*** Opening of Supplied material ***

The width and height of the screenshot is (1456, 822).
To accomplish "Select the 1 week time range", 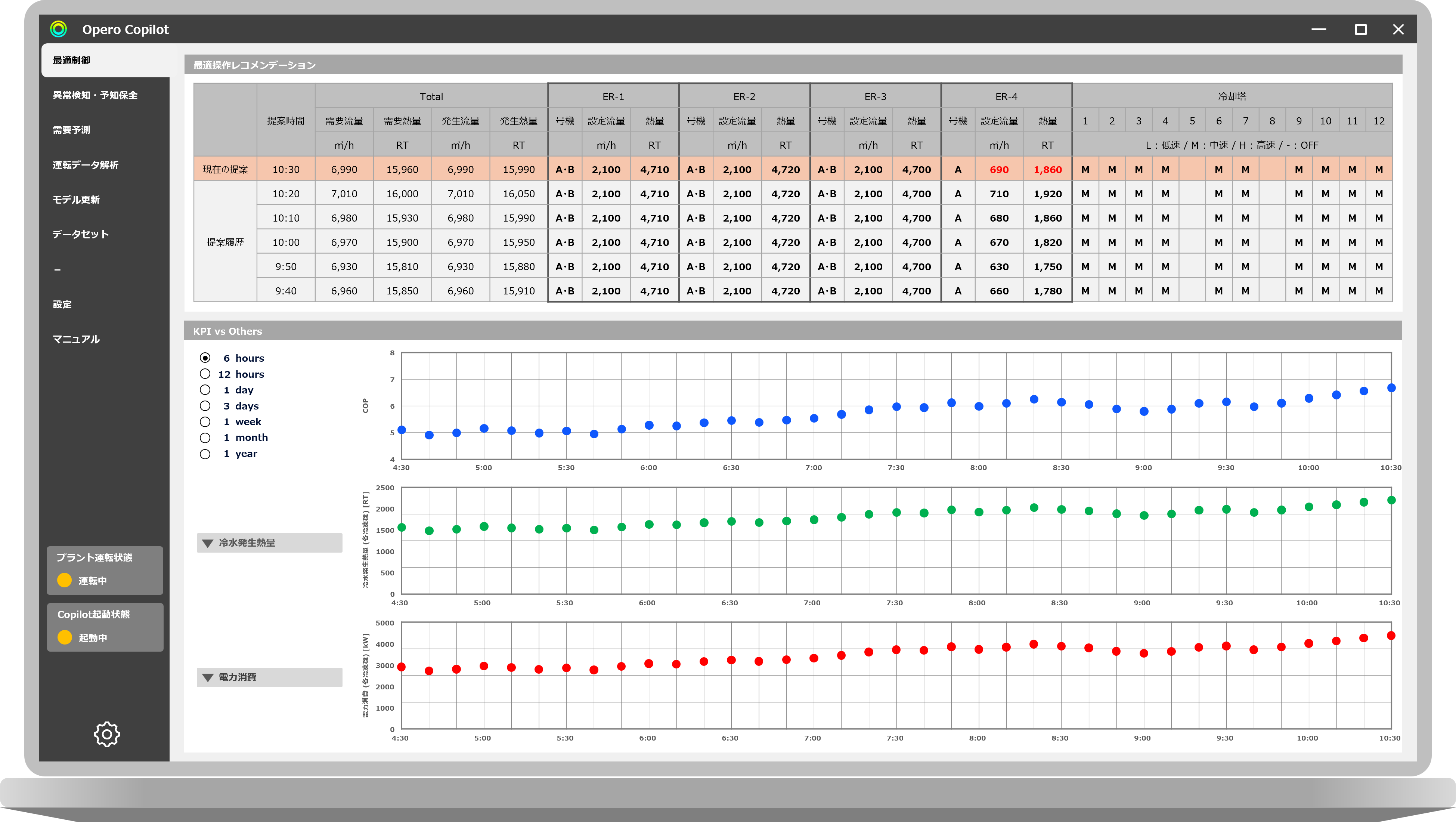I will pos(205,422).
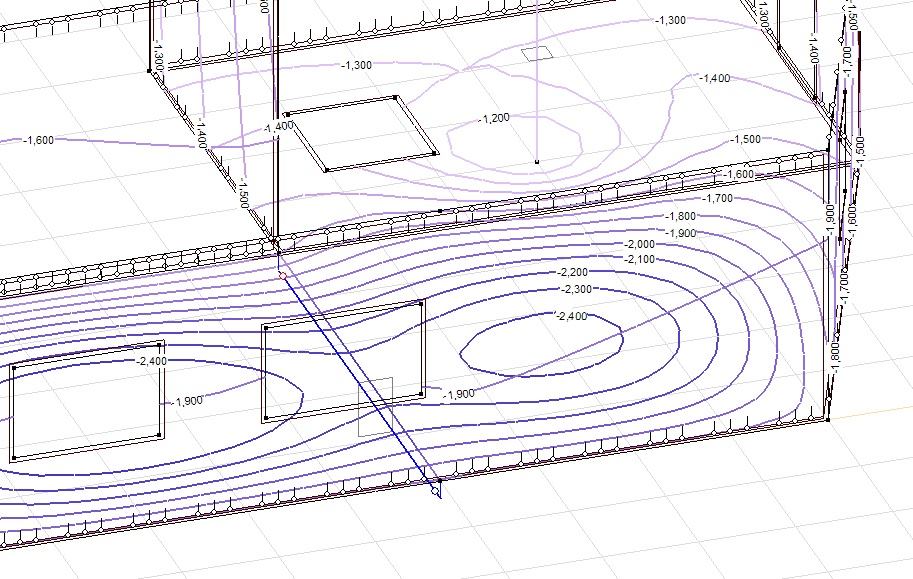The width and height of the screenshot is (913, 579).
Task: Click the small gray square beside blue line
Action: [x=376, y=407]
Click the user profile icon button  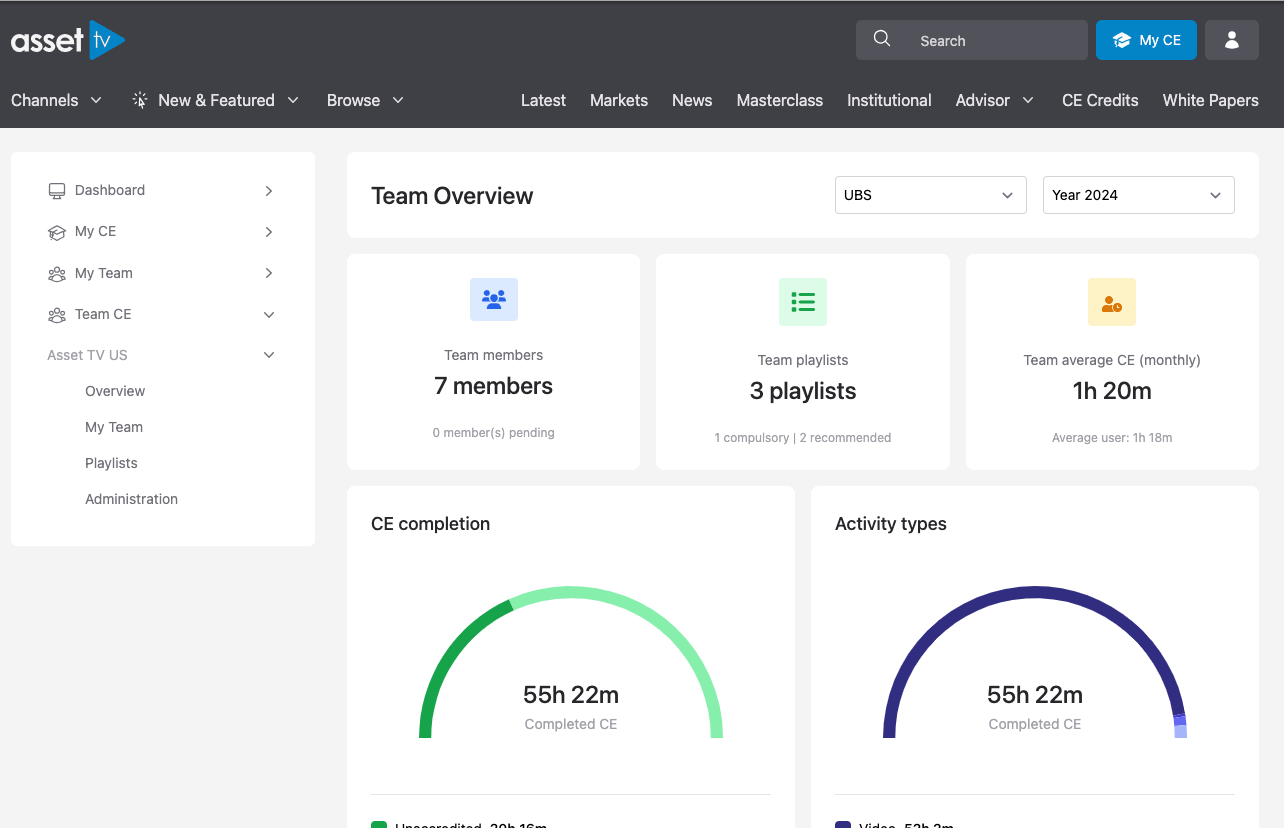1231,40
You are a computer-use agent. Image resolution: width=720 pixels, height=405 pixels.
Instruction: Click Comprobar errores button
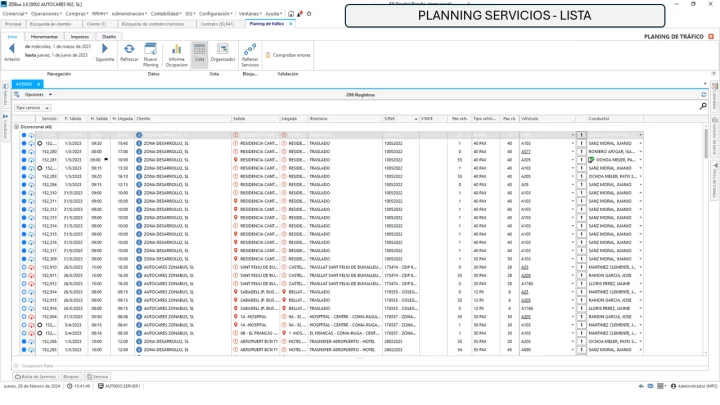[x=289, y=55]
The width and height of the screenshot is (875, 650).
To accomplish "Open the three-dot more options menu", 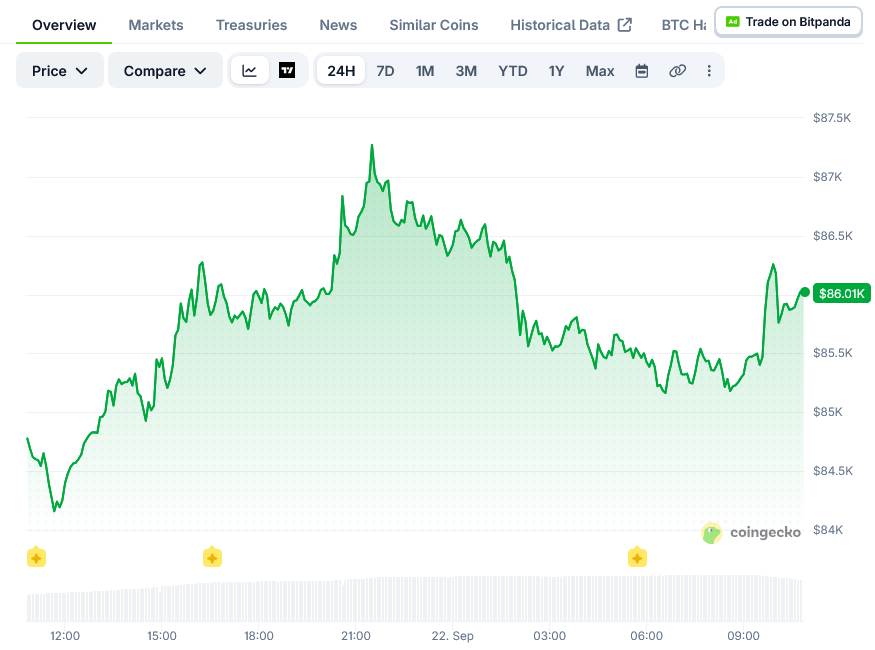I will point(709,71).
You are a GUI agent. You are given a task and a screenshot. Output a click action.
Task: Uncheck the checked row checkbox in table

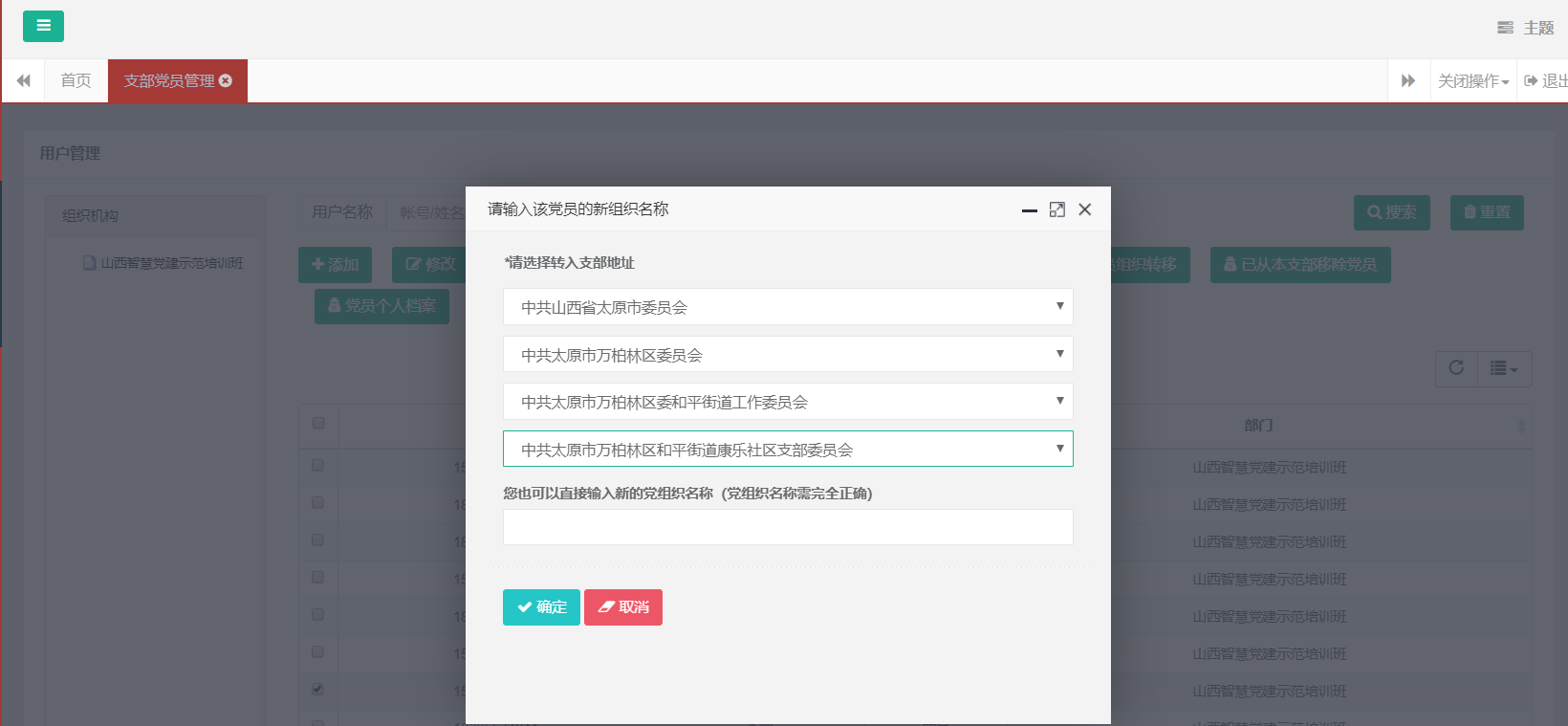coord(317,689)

*** Close of Supplied material ***

> The task
The expected answer is every line above in which the word "agent" appears.

> Answer to the problem
You are a computer-use agent. Image resolution: width=720 pixels, height=405 pixels.
You are a GUI agent. You are given a task and a screenshot. Output a click action.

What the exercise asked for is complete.